Managing director, Michael Kampani told the media during the presentation of the interim financial results for the period ended June 30, 2015 that they had expected the revenue growth to be around eight percent.

“We however console ourselves with the fact that this growth of 4.6 percent was achieved despite a challenging market environment,” he said.

He added that the growth has been achieved through sustained operational stability and customer retention while continuing with the right sizing of the systems business by way of subscriber write downs for credit reasons. 

Kampani also noted that there was strong growth in cash solutions while manned security and facilities management also registered decent growth. 

Delivering the company’s financials, G4S finance director Motshidisi Mvami revealed that earnings were higher than for the corresponding period in 2014. 
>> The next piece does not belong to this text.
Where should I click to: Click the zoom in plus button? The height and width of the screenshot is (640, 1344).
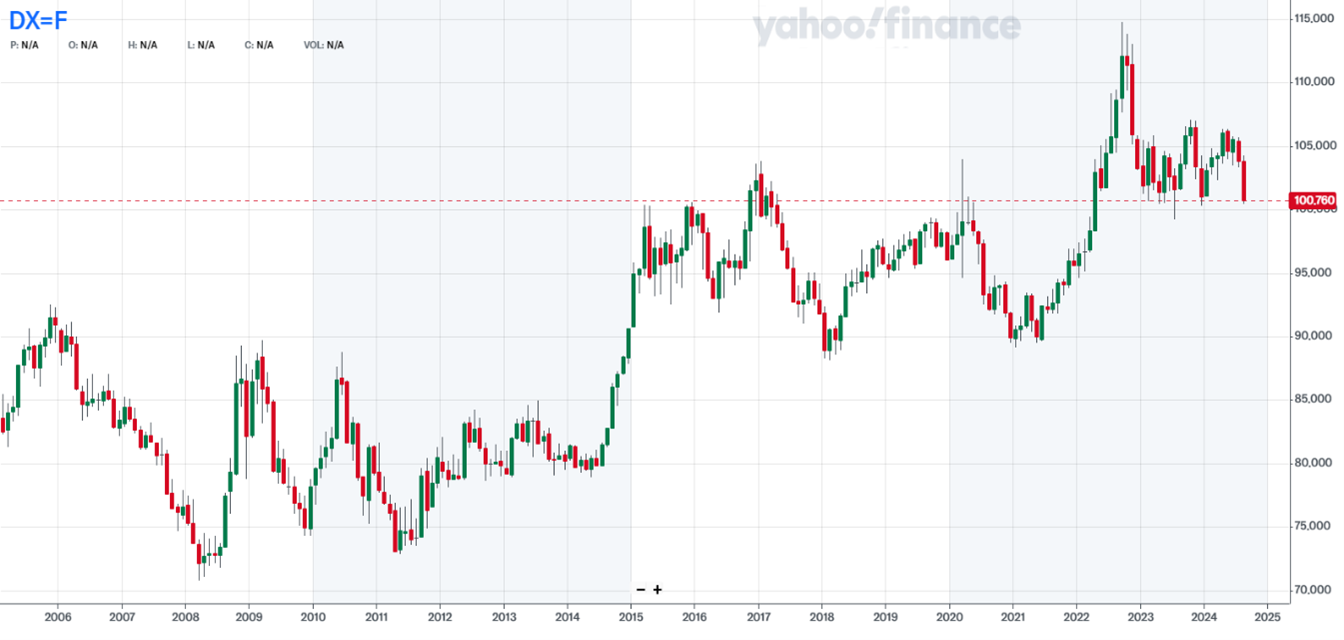658,590

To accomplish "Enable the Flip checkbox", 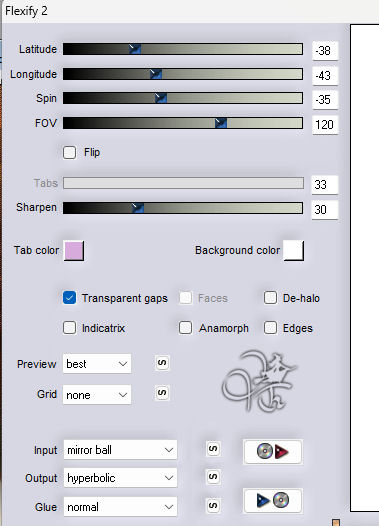I will [x=69, y=152].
Net earnings were up 36 percent from P10.7 million in 2014 to P14.6 million this year.

He said this was due to the sustained operational stability and customer retention and continued success with cost efficiency programmes.

“As a result of a healthy cash flow, growth in investment income also contributed to the growth in earnings,” said Mvami.

According to Kampani, implementation of productivity and other cost efficiency programs are on-going and expected to yield further benefits towards sustaining profitability in the second half of the year. 

“Though the market remains challenging, there are good growth prospects in cash solutions and other products.

“Investments in fleet upgrade were made in the first half and are on-going, which will see further improvements in service levels in Cash-in-Transit and Alarm Monitoring and Response,” he said. 

Kampani also revealed that with the business stability sustained, significant focus is being placed on driving service improvements and the strengthening of customer relations.

He noted that the directors are confident that the second half of the year will deliver more value to their customers as well as deliver improved results.